Thank you for the vulnerability and the courage you display my dear friend. I am still with you every step of this journey.xx
ReplyDeleteSandi
ReplyDeleteThank you for sharing so honestly. I really wish you never had to go through something this painful, let alone 3 times. There aren't always answers, we sometimes have no way of knowing why some people have such a bitter cup to drink and others seem to never encounter any problems, or their problems seem to tiny compared to our own. For now we only know in part. You were honest with the Lord, just as Job was, and I'm reminded that the Lord restored to Job everything that was taken away from him. I pray that your heart's desire will be fulfilled and you'll be able to find meaning through all of this sadness.
I've found a poem which I hope will bring you comfort:
Far away from fear and death
Do my children play;
Never to know the sting of sin
On their spotless soul;
Never to know a single tear
Nor stab of searing pain.
In the Father’s arms are they,
His face do they behold.
In arms of tender comfort
They rest in loving cheer;
Salty taste of tears
Never to crease their face;
Not burnt by scorching sun
Nor chilled by thunderous storms.
Untouched by earthly shadows
And haunting pangs of night,
They giggle in golden warmth
And snuggle in contented glee.
Lifted higher than dreams can go,
They soar above
The failings of earth
And thrive in the love
Of the Father
Whose tender grace sparkles
And wondrous ways smile
With endless delight.
Yet my arms feel empty.
With painful chest
I long to hold them
To my breast;
To see their smiling faces
And ease my painful fears.
Yet this I know:
They are safe
In the Master’s care.
And I shall see them face to face
And hold them when I’m there.
They’ve breezed their way to Paradise.
How smooth their getting there;
So free from blame and shame.
More pain than them I’ve known,
Yet our destiny’s the same.
Their journey there was easy;
Long and hard is mine.
But whether quick or long,
We will meet again.
Till then, my loves, rest easy.
Behold his face and rejoice
Without a single fear.
I shall come to you some day
And you shall dry my tears,
As I weep in joy
To see your cheery face.
And even now at times
I think I hear your giggles,
But rest, my loves, in his arms,
Till I am with you there.
http://net-burst.net/hope/baby_in_heaven.htm
Wow Sandi, Seems all your expressed feelings and pain are so similar to my feelings and pain all those years ago. And take heart God has allowed this in your lives,not sure why, but nothing happens to us that takes God by surprise. The refining process and what we do with it is what is important.

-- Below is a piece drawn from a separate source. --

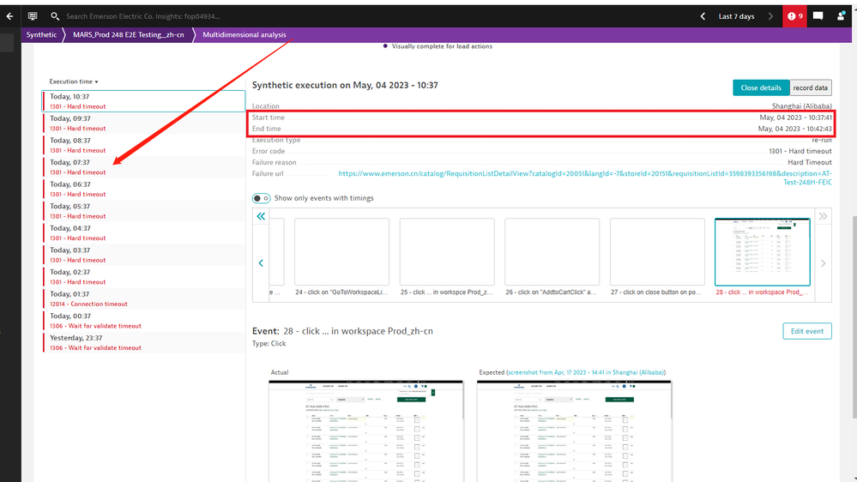
Task: Go to Synthetic breadcrumb
Action: [x=41, y=35]
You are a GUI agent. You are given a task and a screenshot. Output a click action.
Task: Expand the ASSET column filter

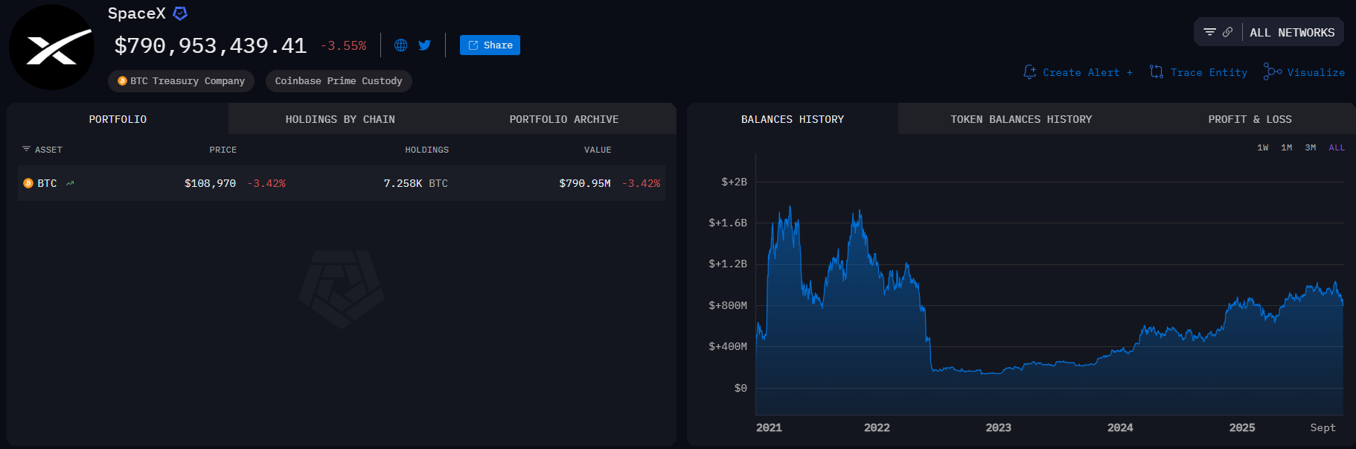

ReplyDeleteHere's another Poem from a stranger in grief.
You don,t know me across these many miles
I just hope this crude poem may cause you to smile.

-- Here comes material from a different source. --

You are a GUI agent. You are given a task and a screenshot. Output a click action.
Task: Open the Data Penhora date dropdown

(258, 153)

I learned that you lost like I lost through the "Saint John,s News" which always gets me crying and turns on the blues.
but there is something magical and majestic in its sheets. For it tells of strangers' grief whom I'll never meet.
Communicating through newsletters is a crazy thing. But what is more poignant than to read what it brings.
My message to you is short and it's true I just want you to know that I am sorry for you.
I just want you to know that I'm "bargaining" too, if I get one, I'll accept for me and for you.
I just want you to know that your anger makes me mad.
I just want you to know that your sorrow makes me sad.
And when you are feeling really low, like I sometimes get, just to soften the blow
Feel all the sorrow that is yours and mine, it ebbs and it flows like the grace of the Divine.
feel it and know that you are not alone and sharing the sorrow will help soften the load.
I'm hoping and praying that this will soon be resolved, for me and for you to accept and be proud.
For we've lived through a lot more than most people could and we're trying to learn to be strong and stay good.
So goodbye my distant and unknown friend.
Please think of my thoughts every now and again.
By Mary Hoeller, Indianapolis.
Written many years ago to Compassionate Friends.
Love mom.
Good to catch up on your story. Not an easy walk this walk of infertility! I pray yours is short!